The Sunday Mail
The Confederation of Zimbabwe Industries, the country’s biggest industry representative group, is lobbying the Reserve Bank of Zimbabwe to consider partially floating the exchange rate in order to minimise distortions arising from the present currency peg, but critics have said this would worsen an already precarious situation.
CZI president Mr Sifelani Jabangwe told The Sunday Mail Business last week that the partial liberalisation of the exchange rate would allow businesses generating foreign currency to realise “fair value” for money.
Government maintains that bond note and RTGS values are at par with the US dollar. But Mr Jabangwe said while Government’s decision to separate the Foreign Currency Accounts/Nostro and FCA/RTGS holding accounts was welcome, companies that generate foreign currency are reluctant to trade their dollars at a rate of 1:1.
“It’s a stalemate,” Mr Jabangwe said.
“Forex generators are sitting on their money; they can’t trade because there is no fair value at a rate of 1:1. We have proposed a trading mechanism to the authorities for a partial free-floating system. It does not necessarily have to be a full float. We are still waiting for the response (from the RBZ).”
Some critics have, however, said any piecemeal approach towards reforming the currency regime without necessarily dealing with the underlying structural imbalances would only create more distortions in the market.
Economist Mr Brains Muchemwa, who is also founder and managing director of Oxylink Capital, said the big RTGS balances in the market cannot be easily sterilised through open market operations, neither will the proposed austerity measures be implemented in full in the face of rising inflation.
“Therefore, floating the exchange rate is the only lever to optimise consumption and allocate resources efficiently in order for the economy to preserve jobs and attract fresh capital at a time the Government has been scouting for fresh investment under the ‘Zimbabwe is open for business’ drive,” said Mr Muchemwa.

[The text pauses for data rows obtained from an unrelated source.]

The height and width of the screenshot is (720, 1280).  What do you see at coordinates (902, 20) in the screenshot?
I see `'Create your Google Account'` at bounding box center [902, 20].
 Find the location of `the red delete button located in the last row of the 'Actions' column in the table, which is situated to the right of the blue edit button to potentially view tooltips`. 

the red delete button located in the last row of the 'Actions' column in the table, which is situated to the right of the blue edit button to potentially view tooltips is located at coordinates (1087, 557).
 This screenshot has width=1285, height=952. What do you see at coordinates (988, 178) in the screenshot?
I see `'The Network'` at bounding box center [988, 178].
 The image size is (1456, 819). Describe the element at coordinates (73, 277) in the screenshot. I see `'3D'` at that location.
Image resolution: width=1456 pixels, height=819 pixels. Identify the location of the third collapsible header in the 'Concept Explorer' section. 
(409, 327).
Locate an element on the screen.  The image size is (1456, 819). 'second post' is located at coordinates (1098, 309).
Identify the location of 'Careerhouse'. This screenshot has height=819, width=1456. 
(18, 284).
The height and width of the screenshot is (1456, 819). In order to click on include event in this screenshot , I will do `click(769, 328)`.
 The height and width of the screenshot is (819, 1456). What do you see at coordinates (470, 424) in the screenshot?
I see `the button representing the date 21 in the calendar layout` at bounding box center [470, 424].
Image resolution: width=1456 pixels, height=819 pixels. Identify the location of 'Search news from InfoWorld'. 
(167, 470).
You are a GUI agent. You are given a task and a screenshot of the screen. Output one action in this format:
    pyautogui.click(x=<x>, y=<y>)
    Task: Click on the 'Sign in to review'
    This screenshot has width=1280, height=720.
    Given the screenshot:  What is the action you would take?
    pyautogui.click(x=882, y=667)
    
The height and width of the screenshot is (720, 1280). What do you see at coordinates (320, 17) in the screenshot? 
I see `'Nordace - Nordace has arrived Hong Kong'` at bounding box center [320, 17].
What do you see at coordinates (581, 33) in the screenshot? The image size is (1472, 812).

Dr Gift Mugano said while keeping the exchange at par was not ideal under normal circumstances, maintaining the bond note and RTGS at par with the United States dollar was the “best Zimbabwe can have given its current situation”.
“If we float on the back of foreign currency shortages in this economy, the rate will shoot up. This will result in serious erosion on savings and pensions.
“Workers will demand salary increases. How many companies are going to get cash flows to meet salary increments? Floating the exchange rate is not a desirable situation because the economy will certainly crash.
“Probably it is critical for those calling for the floating of the exchange rate to do a cost-benefit analysis so that there is robust, comprehensive and undisputed evidence that support their position.
“What we need to see from the Government is robust implementation of its policies so that it can build confidence,” said Dr Mugano.
While the official exchange rate between the US dollar and the bond note or RTGS has remained at par, analysts say the separation of the FCA/Nostro and FCA/RTGS accounts was an admission by the monetary authorities that the RTGS balances were not equal in value to the dollar. Following the announcement on the separation of the accounts by the central bank, the rates went up by as much as 500 percent on the black market, but have since settled at around 350 percent.
As such, some economists argue that any effort to liberalise RTGS and US dollar accounts or rates will be tragic as account holders will move all their excess RTGS balances into the market, which will result in a skyrocketing exchange rate and an inflation spiral.
RBZ Governor Dr John Mangudya was not available for comment by the time of going to Press.